A Universidade de Brasília (UnB) revela dados sobre a política de cotas que demonstram um crescimento considerável no número de estudantes negros e indígenas na instituição. Segundo o levantamento da UnB, entre os anos de 2003 e 2019, a presença de alunos negros e indígenas saltou de 4,3% para 48% do total de alunos da unidade.
Ao todo, em 2019, último ano do levantamento realizado pela UnB, eram 3.727 alunos pretos, 15.225 pardos e 203 indígenas. A mudança é reflexo da política de cotas implementadas em 2003, de forma pioneira, pela universidade. No vestibular de 2004, os primeiros beneficiários das políticas afirmativas somaram 388 estudantes, já em 2022, esse número chegou aos 10.094 alunos.
Professor do Departamento de Antropologia, Jorge de Carvalho, estava na UnB em 2003, e lembra de como as turmas eram homogêneas. “Já dei aula para turmas em que todos os alunos eram brancos. Isso não existe mais”, afirma em entrevista ao Uol. Rita Laura Segato, também professora do Departamento de Antropologia da Universidade, conta que, em 2003, a UnB foi palco de protestos contra a implantação de políticas de cotas, com atos de vandalismo e pichação. “As cotas [na UnB] colocaram em pauta a existência do racismo na sociedade e na academia”, lembra.
Rita ressalta ainda que, mesmo depois de aprovada pela maioria do Conselho de Ensino, Pesquisa e Extensão (Cepe), as cotas raciais ainda enfrentaram resistência dentro e fora da Instituição, argumentando que não havia racismo no Brasil. “Claro que há inimigos – e sempre haverá – porque não se trata de uma cota para 13% ou 15% da população, como foi nos Estados Unidos. Trata-se de cota para mais da metade da sociedade brasileira”, comenta.
10 anos da Lei de Cotas
Este ano, a Lei 12.711/2012, conhecida como Lei de Cotas, completa 10 anos e será revisada e discutida no Congresso Nacional por deputados e senadores. Vítima de críticas de vários setores, as políticas afirmativas iniciaram oficialmente no Brasil 124 anos após a assinatura da Lei Áurea e 24 anos depois da promulgação da chamada “Constituição cidadã”, de 1988.

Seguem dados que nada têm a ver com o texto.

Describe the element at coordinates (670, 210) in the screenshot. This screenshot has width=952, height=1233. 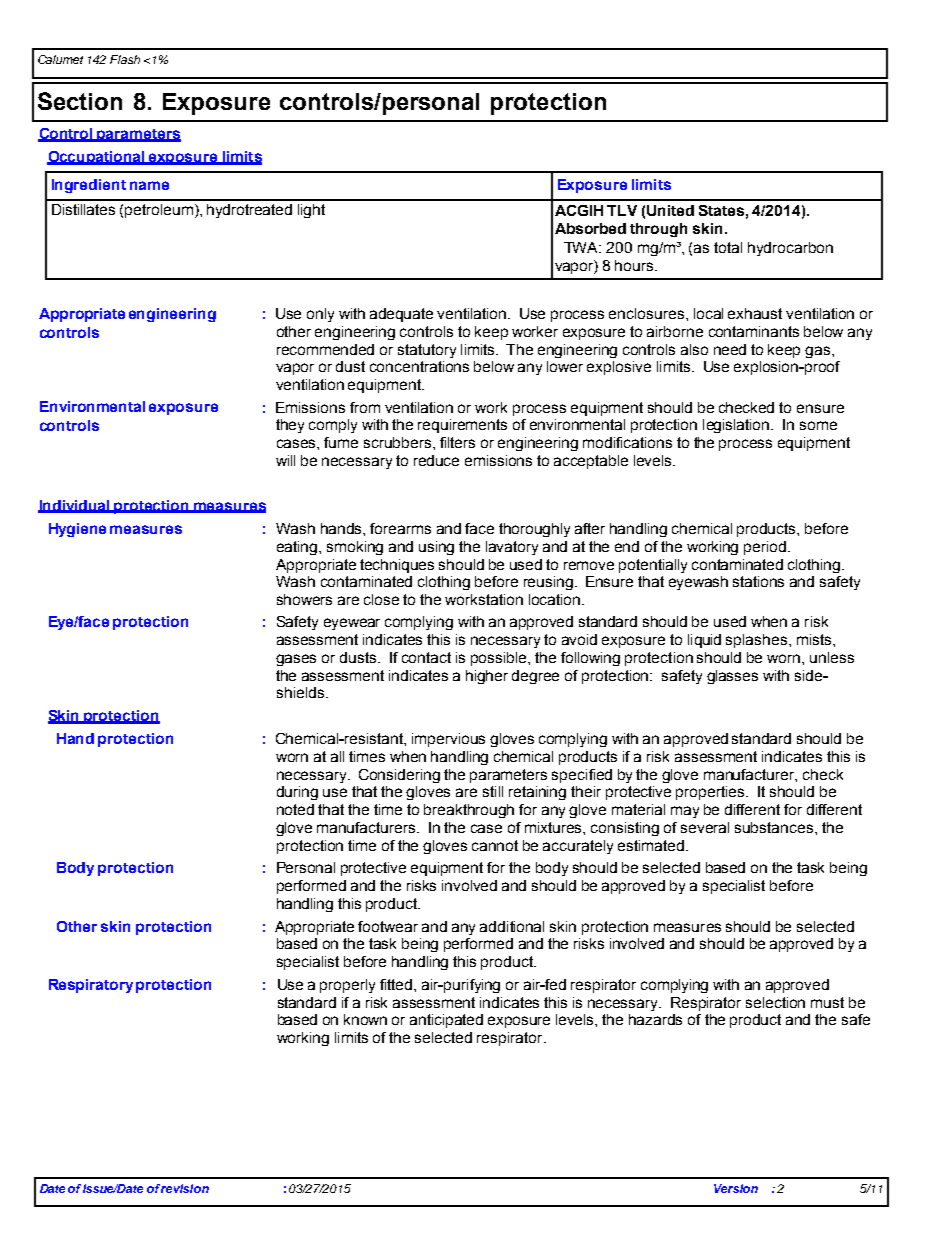
I see `United` at that location.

Para a economista e doutoranda em Economia Aplicada pela Universidade de São Paulo, Priscila Soares dos Santos, a política de cotas é um importante instrumento para formalizar um direito conquistado pela população negra no Brasil. “A Lei de Cotas é um passo dado à redução das desigualdades que permeiam nossa sociedade. É uma forma de inclusão social dessas minorias na educação superior pública brasileira, o que abre portas para melhores colocações no mercado de trabalho e para a mobilidade social”, revela.

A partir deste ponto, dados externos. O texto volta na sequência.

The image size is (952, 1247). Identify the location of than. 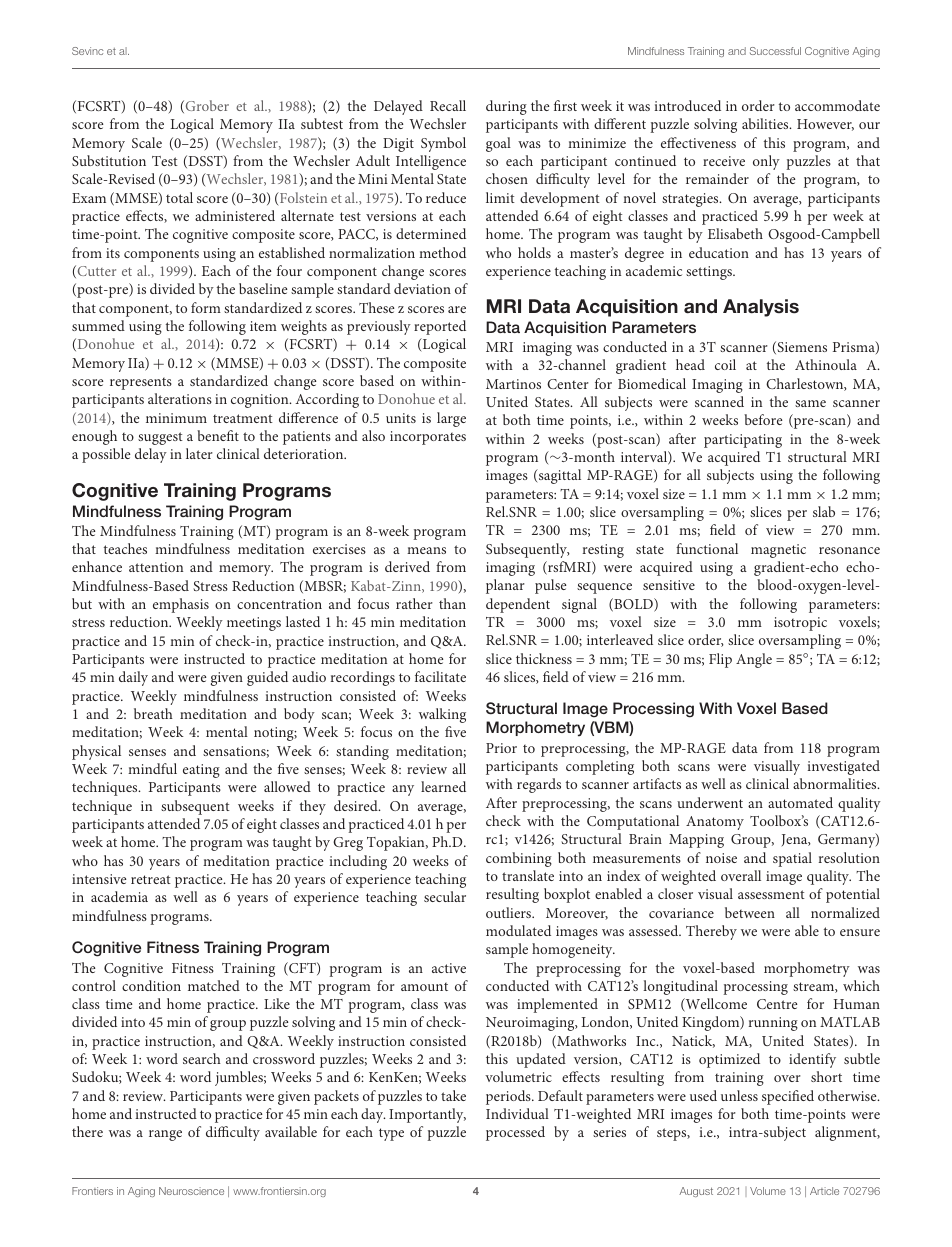
(452, 603).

Um levantamento do Observatório do Legislativo Brasileiro (OLB), em parceria com o Grupo de Estudos Multidisciplinar da Ação Afirmativa (Gemaa), da Universidade do Estado do Rio de Janeiro (UERJ), mostrou que existem, atualmente, 30 propostas legislativas em tramitação na Câmara dos Deputados que podem impactar, de alguma forma, a política de cotas.
Desse total, 12 são favoráveis e que podem, inclusive, expandir a abrangência das ações afirmativas e 12 são contrárias, pedindo a extinção da política de cotas. Ainda de acordo com o estudo, 12 propostas foram feitas por partidos de esquerda e 15 pelos partidos de direita. “De qualquer maneira, a incerteza que paira sobre a questão da revisão da Lei e a instabilidade política e institucional que caracteriza o atual momento da política brasileira torna qualquer proposta bastante arriscada”, comenta o cientista político, professor da UERJ e um dos pesquisadores responsáveis pelo levantamento, João Feres Júnior.